Ali Cody, a certified holistic nutritionist advises clients who have trouble sleeping “to eat eight to 16 sweet dark cherries (fresh or frozen) before bedtime because they contain melatonin, which helps calm our mind for a restful night’s sleep.” She adds, “What’s great about eating the cherries (as opposed to taking a pill or supplement) is that we benefit from all of the many nutrients in the whole food more than we could ever benefit from a man-made pill. Cherries also contain fiber, which aids in digestion, lowers cholesterol, controls blood sugar, and helps with weight loss. Cherries also contain vitamin C, calcium, protein, and iron.”
Laura Federico MS, LCSW, says, “It can feel incredibly challenging to slow down our thoughts at the end of the day, and to find a sense of calm. Our bodies and minds are interconnected, and when our minds are busy, our bodies are not relaxed. Add a body scan to your nightly routine, as a way to calm your body and mind. Start at your feet and work your way up your body, gently paying attention to each part. As any thoughts of the day work their way into your mind, simply redirect your attention to your body. This is an easy way to decompress and ease your way into sleep.”

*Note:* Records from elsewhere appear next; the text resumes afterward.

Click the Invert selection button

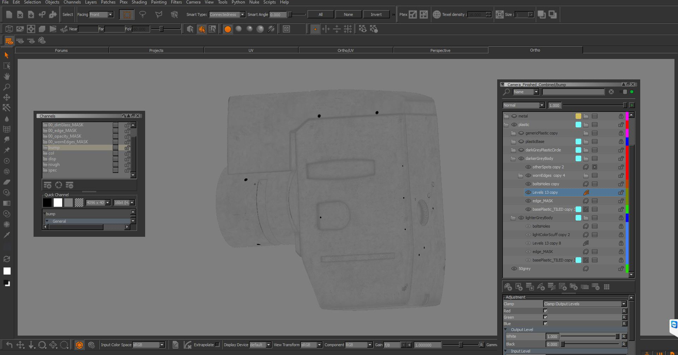[x=376, y=14]

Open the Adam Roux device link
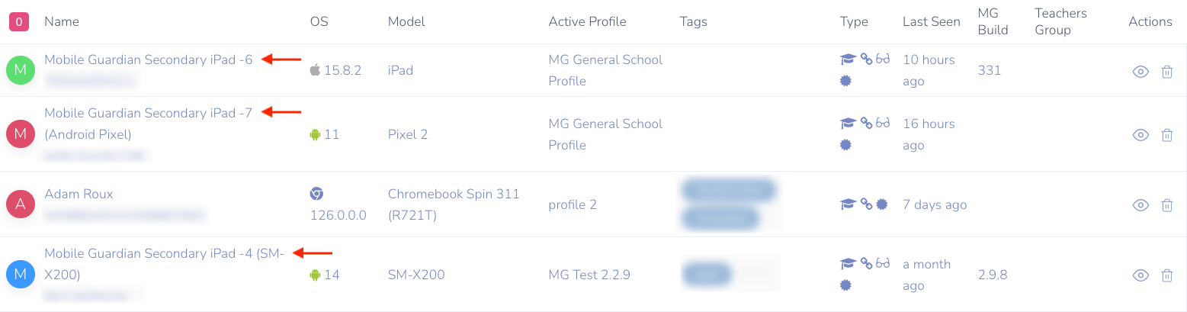pos(79,194)
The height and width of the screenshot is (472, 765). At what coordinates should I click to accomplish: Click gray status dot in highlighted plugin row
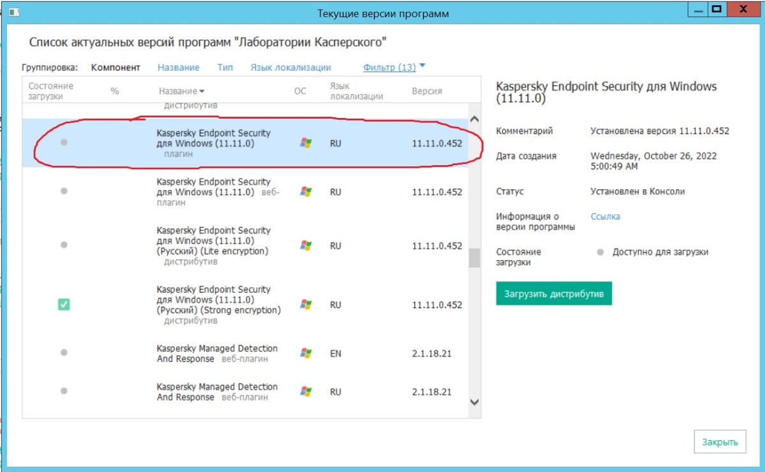(64, 143)
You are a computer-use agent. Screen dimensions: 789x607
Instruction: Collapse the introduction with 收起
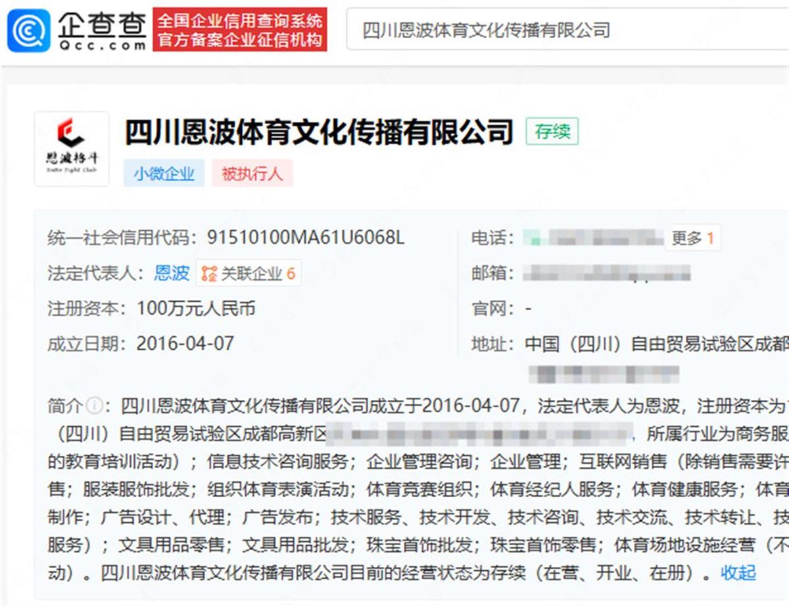738,573
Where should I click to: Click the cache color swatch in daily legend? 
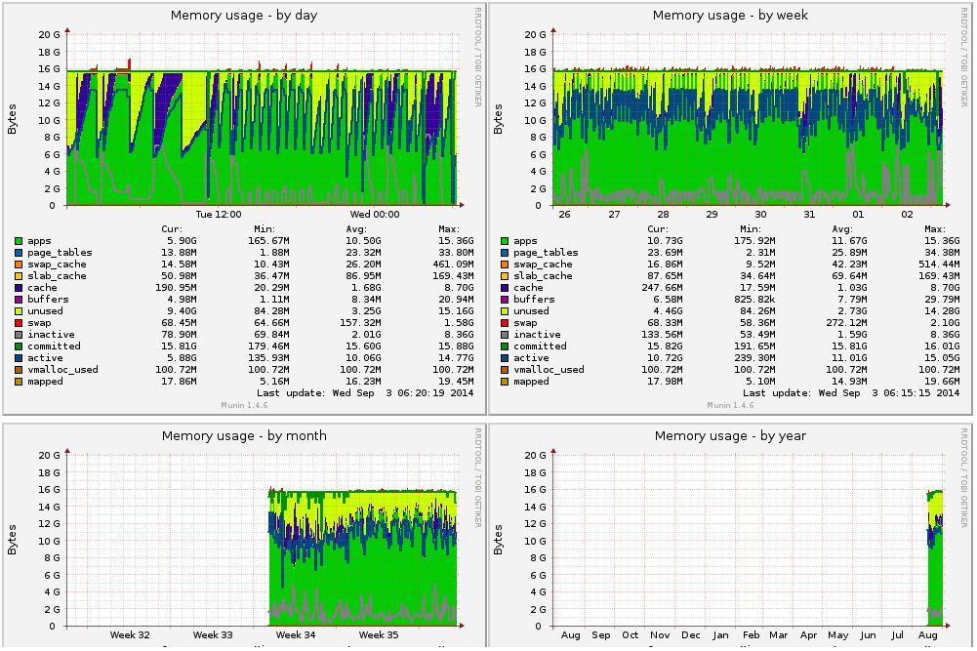click(18, 288)
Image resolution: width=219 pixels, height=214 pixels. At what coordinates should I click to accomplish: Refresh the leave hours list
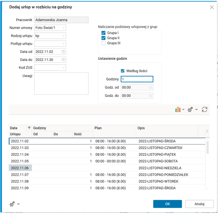204,109
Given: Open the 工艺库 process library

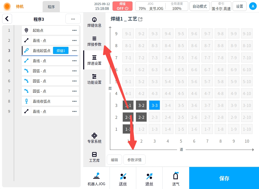Looking at the screenshot, I should point(94,157).
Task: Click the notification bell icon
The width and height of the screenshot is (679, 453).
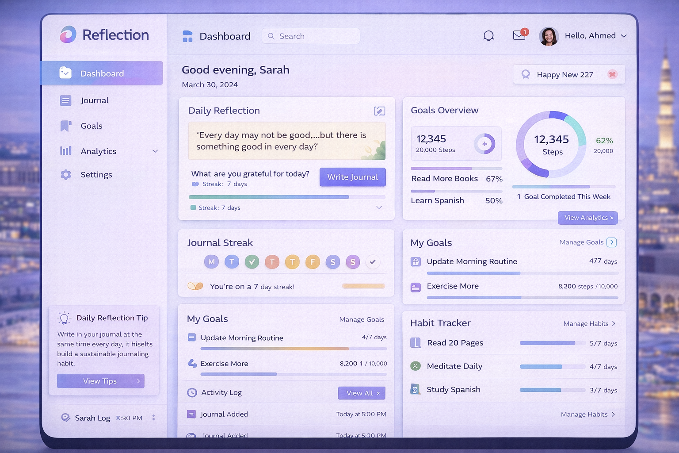Action: (488, 35)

Shweta Shyamani, therapist and mindset coach, found a few lesser-known methods that worked for her clients. “One is taking a stainless steel spoon and running the back of the spoon along the bottom of your foot. We have pressure points and energy centers on the bottoms of our feet and the metal spoon helps you open them up and ground our energy to settle down an overactive mind.”
She also found success with the safe mode pose, which she describes as “placing a flat hand on your forehead and the other hand flat on the back of the head opposite the front. Hold your hands here and breathe. You can do this sitting up or lying down, so it is perfect if you’re asleep and then awakened with your mind racing in the middle of the night. Stay there and breathe deeply holding your hands in the front and back positions on your head. You will either fall back asleep with your hands there or will instinctively release your hands once the nervous system is relaxed. Your hands are sending an electromagnetic signal to the hypothalamus and brain that it is safe to relax.”